# URGENT advice needed on leaking Heki, please!



## Easyriders (May 16, 2011)

Afraid this may be a long post, but we are desperate for some help with a longstanding problem.

We bought our Adria Twin at the end of May 2011. It was second hand, but looked in very good condition. We bought it from a car dealer who had just started selling motorhomes. They only offered a three month warranty, but they did do a habitation check.

We'd never had a MH or even a caravan before, so didn't really know what was what. We did notice that the flyscreen on the rear mini heki would not wind properly, and it was very limp.

Away in the van for a month, and we noticed a puddle on the floor below the rear mini Heki. We bought a rubber seal for it, but this didn't solve the problem, so we told the dealer in July 2011 that we needed that heki replaced, fitted with the correct non-setting mastic, and that we expected a guarantee against future leaks from that heki for at least 2 years.

The dealer finally replaced the heki in late October or early November 2011. The job was not done in-house, the MH was taken to a caravan repairer. The new heki was an identical model to the old one, and we then realised that the flyscreen was corrugated. Obviously, the flyscreen on the original had lost its corrugations due to water leaking in.

We assumed that all would now be well. The MH was parked on level ground next to the house, facing east. Rain rarely falls on that side of the house, and we didn't notice any problems. In the Spring this year, we got ladders out to clean the roof, and then we saw that while the front, large heki was fitted very neatly, the rear one had huge gobs of mastic all around it. It looked like a great wodge of chewing gum! I remarked to Mr. E that it didn't look right.

Took the MH to Spain and Portugal May-July. On return we stayed at our son's place in Colchester for a couple of days. The van was parked outside his house, on a slope. After a night of rain, a puddle under the same mini heki! We sought advice on MHF, and someone suggested that the screws might need tightening, as new mastic can relax. We tried this, but we also contacted the dealer to tell him of the problem, pointing out that if the heki needed to be sealed again, it should be done by the caravan repairer under their guarantee. We didn't get a reply, but back home on level ground, we didn't have a problem, so hoped tightening the screws had done the trick.

Back on our travels for 3 months in mid September, again to Portugal. No rain at all for two months, but then the heavens opened, and it was raining inside, too! The MH was levelled up, but water was pouring from the same mini heki! We emailed the dealer, no reply. Got back a fortnight ago. We decided to let someone we trust have a look at the heki.

Last wednesday the MH went to Dave Newell in Telford to have another job done, and he also removed the heki to have a look. The news wasn't good. He said the heki must have been leaking for a very long time, probably years, and that all the wood inside was rotten. It was too big a job for him to do, and he recommended someone in Cannock. Mr. E was on his own, so couldn't take the MH straight there, as there'd be no way for him to get home to Wrexham, where we live.

Written exercise 1:
Write out the Heki leak thread from "# URGENT advice" to "was very limp.", word for word.
Written exercise 2:
Extend the Heki leak thread, picking up right after its final sentence.
The items after this point are separate from the Heki leak thread.

Supplied data:

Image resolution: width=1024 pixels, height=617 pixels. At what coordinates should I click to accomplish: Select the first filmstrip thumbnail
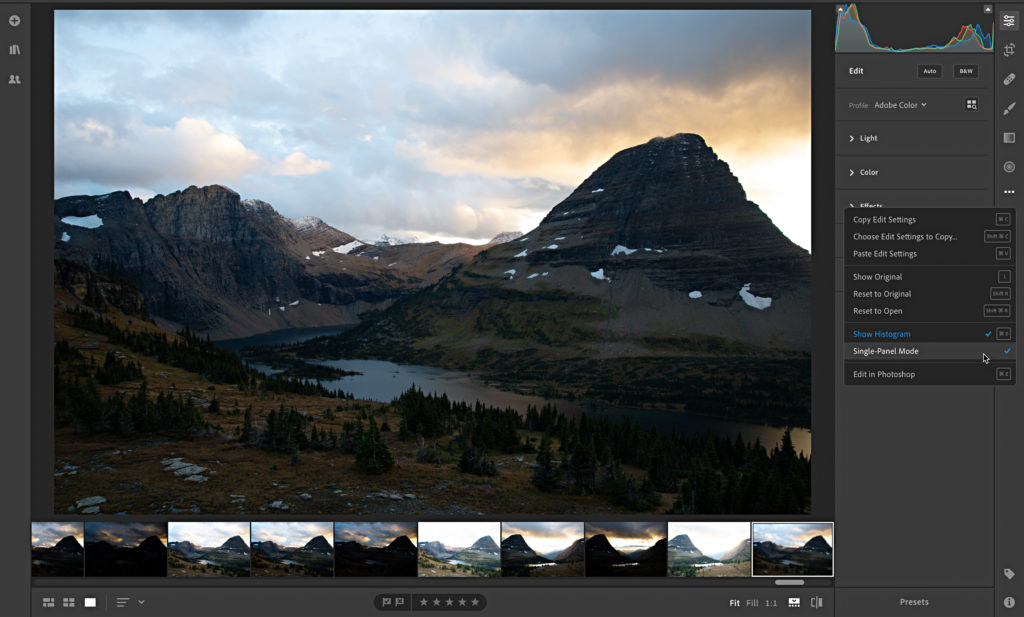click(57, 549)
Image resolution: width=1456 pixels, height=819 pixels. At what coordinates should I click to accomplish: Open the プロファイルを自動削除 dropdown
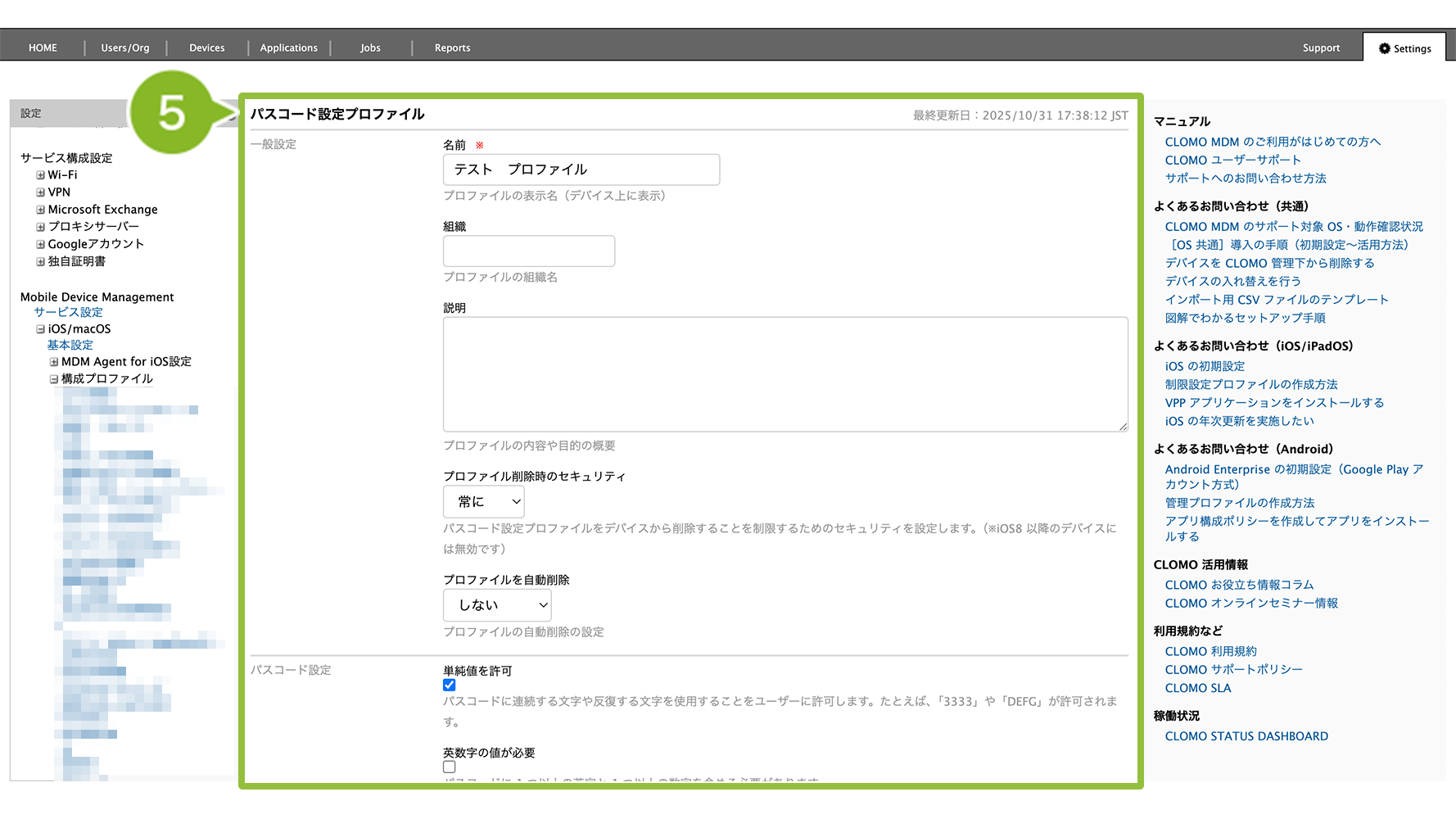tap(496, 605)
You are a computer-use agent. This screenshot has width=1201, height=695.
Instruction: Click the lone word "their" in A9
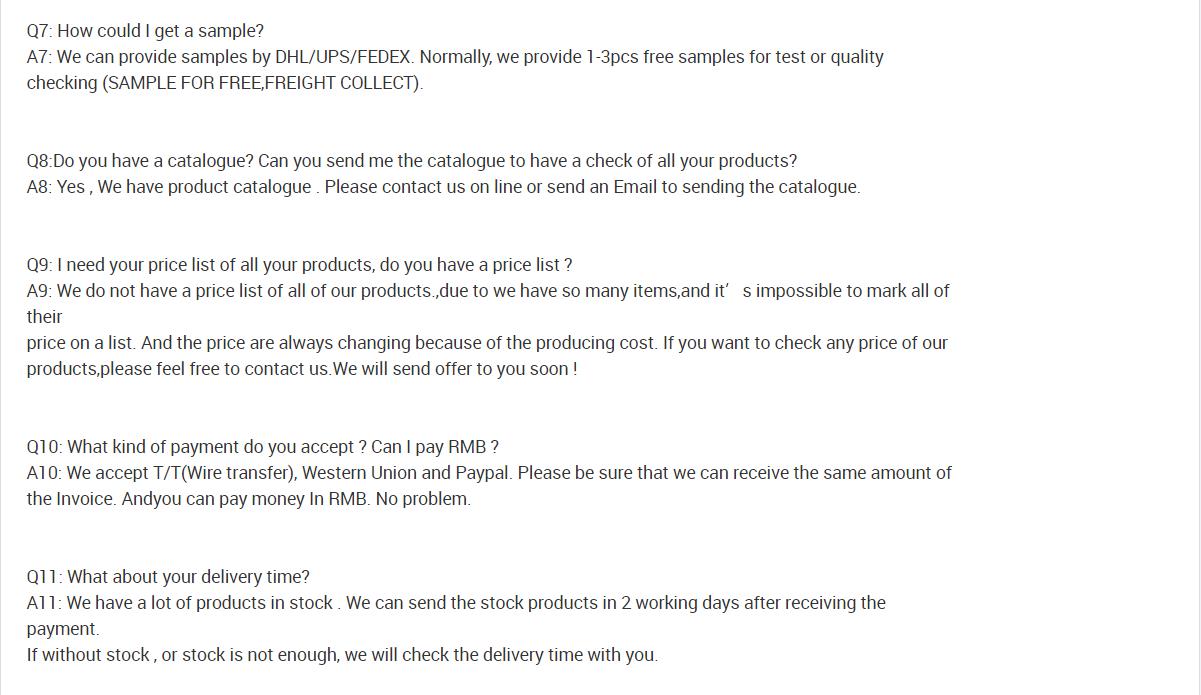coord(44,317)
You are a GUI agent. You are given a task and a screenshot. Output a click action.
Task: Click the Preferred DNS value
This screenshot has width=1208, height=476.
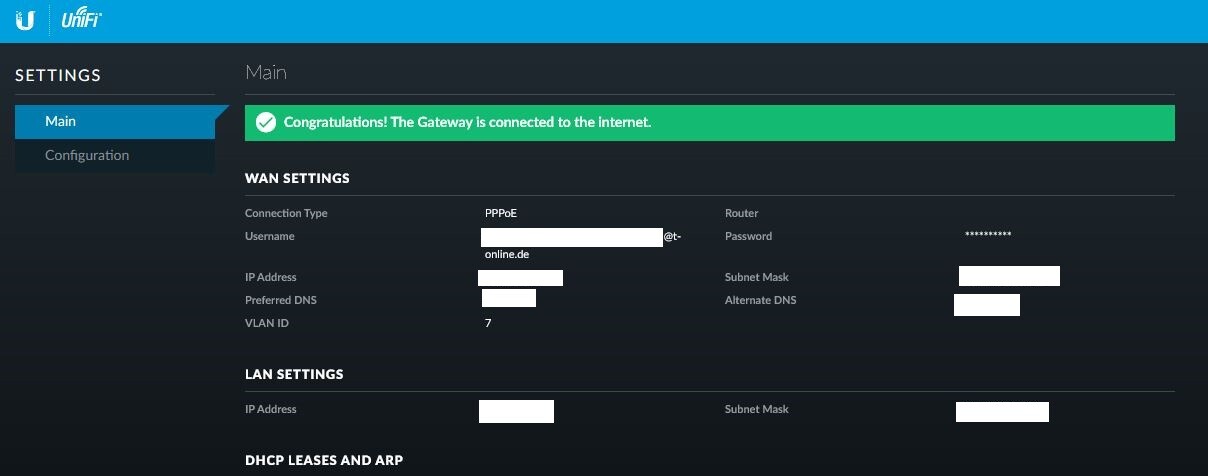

Written reply 1:
# URGENT advice needed on leaking Heki, please!



## Easyriders (May 16, 2011)

Afraid this may be a long post, but we are desperate for some help with a longstanding problem.

We bought our Adria Twin at the end of May 2011. It was second hand, but looked in very good condition. We bought it from a car dealer who had just started selling motorhomes. They only offered a three month warranty, but they did do a habitation check.

We'd never had a MH or even a caravan before, so didn't really know what was what. We did notice that the flyscreen on the rear mini heki would not wind properly, and it was very limp.

Written reply 2:
Dave said that whoever fitted the heki last autumn must have known that this was a major problem, and had just bodged the job with loads of mastic. But surely the fitters would have told the dealer?

Dave also pointed out that the placing of the heki on the roof adds to the problem. The Adria Twin is a van conversion; the roof is corrugated from side to side, but it is also curved. The front large heki is fitted centrally, so the distortion of the curve is minimised, but the rear one is off centre, and so the curve is more of a problem. He suggested that perhaps some sort of sleeve could be fitted to help this problem, but he also said that it was possible that the original heki had never been fitted properly when the van was new!

Sorry this has been such a long post. But what should we do now? Should the dealer or the fitters of the replacement heki bear any responsibility? Shouldn't the habitaton check the dealer had done have shown up the damp in the first place? Or do we have to bear all the costs ourselves? It could be a very big job.

Finally, whoever solves the problem, we need someone we can trust, and we need someone quickly! Does anyone know of someone reliable in the Wrexham/Chester area?

We have to use the van again in mid January, for a trip of 6 weeks. At the moment, we have a tarpaulin over the roof, otherwise the rain simply pours in, but obviously that's no good when driving!

To be honest, we're so fed up of this heki that I suggested having a metal plate welded over the hole, and get rid of it altogether! This wouldn't be easy either, given the shape and corrugation on the roof, but has anyone else considered this solution to what seems an unsolveable problem?

Please, please advise if you can. Thank you for your patience in reading this! Best wishes, and a Merry Christmas, Linda.


----------



## 113016 (Jun 5, 2008)

Sorry to hear your problems.
I think the big problem you have is the rotten wood and not the sealing of the vent.
I would have thought that the vent could be sealed even with the curve. Maybe a shaped spacer or just extra sealer in the thick areas. Need to see to be exact.
But the result off the leaking for many years is the real problem as I would imagine the roof lining needs to be removed to access the rotten wood.
I would imagine Dave,s advice would be good.

Good luck


----------



## sideways (Jun 2, 2008)

If your intent on doing away with it you need to find a sheet metal firm who will make you a piece which can either be welded or perhaps if its made oversize bonded with sikkaflex. another possible fix is to have someone scribe a hardwood surround to level it up then refit the heki, it wont last forever but certainly for a few years.


----------



## 113016 (Jun 5, 2008)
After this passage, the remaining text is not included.